Abstract
A classic approach to MPC uses preprocessed multiplication triples to evaluate arbitrary Boolean circuits. If the target circuit features conditional branching, e.g. as the result of a IF program statement, then triples are wasted: one triple is consumed per \(\mathtt {AND}\) gate, even if the output of the gate is entirely discarded by the circuit’s conditional behavior.
In this work, we show that multiplication triples can be re-used across conditional branches. For a circuit with b branches, each having n \(\mathtt {AND}\) gates, we need only a total of n triples, rather than the typically required \(b\cdot n\). Because preprocessing triples is often the most expensive step in protocols that use them, this significantly improves performance.

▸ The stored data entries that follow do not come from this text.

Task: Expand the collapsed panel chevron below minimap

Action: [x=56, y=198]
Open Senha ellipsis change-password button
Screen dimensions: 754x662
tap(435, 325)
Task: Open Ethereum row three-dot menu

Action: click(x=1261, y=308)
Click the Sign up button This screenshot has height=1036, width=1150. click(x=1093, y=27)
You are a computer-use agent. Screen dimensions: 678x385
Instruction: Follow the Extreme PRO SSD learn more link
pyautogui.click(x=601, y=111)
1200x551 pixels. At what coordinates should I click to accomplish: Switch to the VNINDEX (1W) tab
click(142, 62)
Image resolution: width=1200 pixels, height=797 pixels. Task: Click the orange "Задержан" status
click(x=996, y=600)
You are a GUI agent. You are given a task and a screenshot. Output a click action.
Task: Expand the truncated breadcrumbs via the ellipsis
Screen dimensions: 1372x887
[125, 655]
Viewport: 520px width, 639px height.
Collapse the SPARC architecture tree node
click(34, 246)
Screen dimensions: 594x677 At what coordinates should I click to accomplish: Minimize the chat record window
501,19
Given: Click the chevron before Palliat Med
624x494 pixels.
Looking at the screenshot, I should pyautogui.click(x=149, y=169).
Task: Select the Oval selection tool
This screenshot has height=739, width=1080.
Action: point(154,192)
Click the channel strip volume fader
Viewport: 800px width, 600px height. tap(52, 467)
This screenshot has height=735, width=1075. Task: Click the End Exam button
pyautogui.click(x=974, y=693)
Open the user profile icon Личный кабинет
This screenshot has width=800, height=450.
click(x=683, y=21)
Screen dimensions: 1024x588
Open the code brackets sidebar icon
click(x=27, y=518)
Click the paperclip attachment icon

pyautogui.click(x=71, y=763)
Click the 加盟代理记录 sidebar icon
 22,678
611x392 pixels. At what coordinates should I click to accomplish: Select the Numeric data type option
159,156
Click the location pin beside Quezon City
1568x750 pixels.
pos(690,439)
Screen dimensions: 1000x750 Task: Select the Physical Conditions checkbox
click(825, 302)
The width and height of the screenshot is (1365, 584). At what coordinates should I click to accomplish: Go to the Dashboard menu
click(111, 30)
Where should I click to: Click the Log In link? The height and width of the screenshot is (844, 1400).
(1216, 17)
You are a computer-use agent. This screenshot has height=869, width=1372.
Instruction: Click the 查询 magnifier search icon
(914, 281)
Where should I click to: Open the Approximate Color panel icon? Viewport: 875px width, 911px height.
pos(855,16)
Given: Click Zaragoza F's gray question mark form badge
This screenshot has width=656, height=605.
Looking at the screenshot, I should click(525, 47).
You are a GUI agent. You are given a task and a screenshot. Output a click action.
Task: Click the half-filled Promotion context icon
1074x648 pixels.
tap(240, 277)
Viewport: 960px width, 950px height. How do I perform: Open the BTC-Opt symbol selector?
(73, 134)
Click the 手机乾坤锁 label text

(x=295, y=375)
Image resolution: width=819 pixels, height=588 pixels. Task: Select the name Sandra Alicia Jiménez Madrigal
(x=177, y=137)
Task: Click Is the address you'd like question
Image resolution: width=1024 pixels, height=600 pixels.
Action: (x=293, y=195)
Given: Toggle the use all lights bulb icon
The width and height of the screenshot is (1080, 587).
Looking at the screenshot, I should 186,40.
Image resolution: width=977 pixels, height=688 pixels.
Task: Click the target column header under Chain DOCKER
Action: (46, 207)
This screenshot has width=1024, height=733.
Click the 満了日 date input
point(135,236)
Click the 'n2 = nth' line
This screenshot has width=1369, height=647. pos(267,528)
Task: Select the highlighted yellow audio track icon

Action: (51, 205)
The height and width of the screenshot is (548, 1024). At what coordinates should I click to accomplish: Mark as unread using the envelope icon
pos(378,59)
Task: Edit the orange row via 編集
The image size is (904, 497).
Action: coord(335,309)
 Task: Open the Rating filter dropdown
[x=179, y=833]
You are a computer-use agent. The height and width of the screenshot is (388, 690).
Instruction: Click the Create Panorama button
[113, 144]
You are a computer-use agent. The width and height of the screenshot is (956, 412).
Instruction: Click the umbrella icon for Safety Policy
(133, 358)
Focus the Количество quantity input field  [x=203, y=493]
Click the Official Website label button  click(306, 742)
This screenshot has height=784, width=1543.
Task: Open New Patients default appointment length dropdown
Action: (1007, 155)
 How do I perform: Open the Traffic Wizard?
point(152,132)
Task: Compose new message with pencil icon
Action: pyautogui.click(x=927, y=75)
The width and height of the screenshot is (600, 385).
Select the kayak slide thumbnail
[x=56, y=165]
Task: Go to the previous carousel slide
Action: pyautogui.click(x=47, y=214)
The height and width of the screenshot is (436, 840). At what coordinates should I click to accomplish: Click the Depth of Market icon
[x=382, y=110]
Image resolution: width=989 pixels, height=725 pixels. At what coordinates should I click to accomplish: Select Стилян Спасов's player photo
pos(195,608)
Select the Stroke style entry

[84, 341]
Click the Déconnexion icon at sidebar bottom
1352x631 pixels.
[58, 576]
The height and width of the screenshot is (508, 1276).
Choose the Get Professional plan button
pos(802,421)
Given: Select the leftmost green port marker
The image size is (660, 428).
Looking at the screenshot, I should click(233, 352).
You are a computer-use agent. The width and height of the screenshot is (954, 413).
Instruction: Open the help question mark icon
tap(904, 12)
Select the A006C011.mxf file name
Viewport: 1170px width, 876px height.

Prior work similarly amortized oblivious transfers across branches in the classic GMW protocol (Heath et al., Asiacrypt 2020, [HKP20]). In addition to demonstrating conditional improvements are possible for a different class of protocols, we also concretely improve over [HKP20]: their maximum improvement is bounded by the topology of the circuit. Our protocol yields improvement independent of topology: we need triples proportional to the size of the program’s longest execution path, regardless of the structure of the program branches.
We implemented our approach in C++. Our experiments show that we significantly improve over a “naïve” protocol and over prior work: for a circuit with 16 branches and in terms of total communication, we improved over naïve by \(12\times \) and over [HKP20] by an average of \(2.6\times \).
Our protocol is secure against the semi-honest corruption of \(p-1\) parties.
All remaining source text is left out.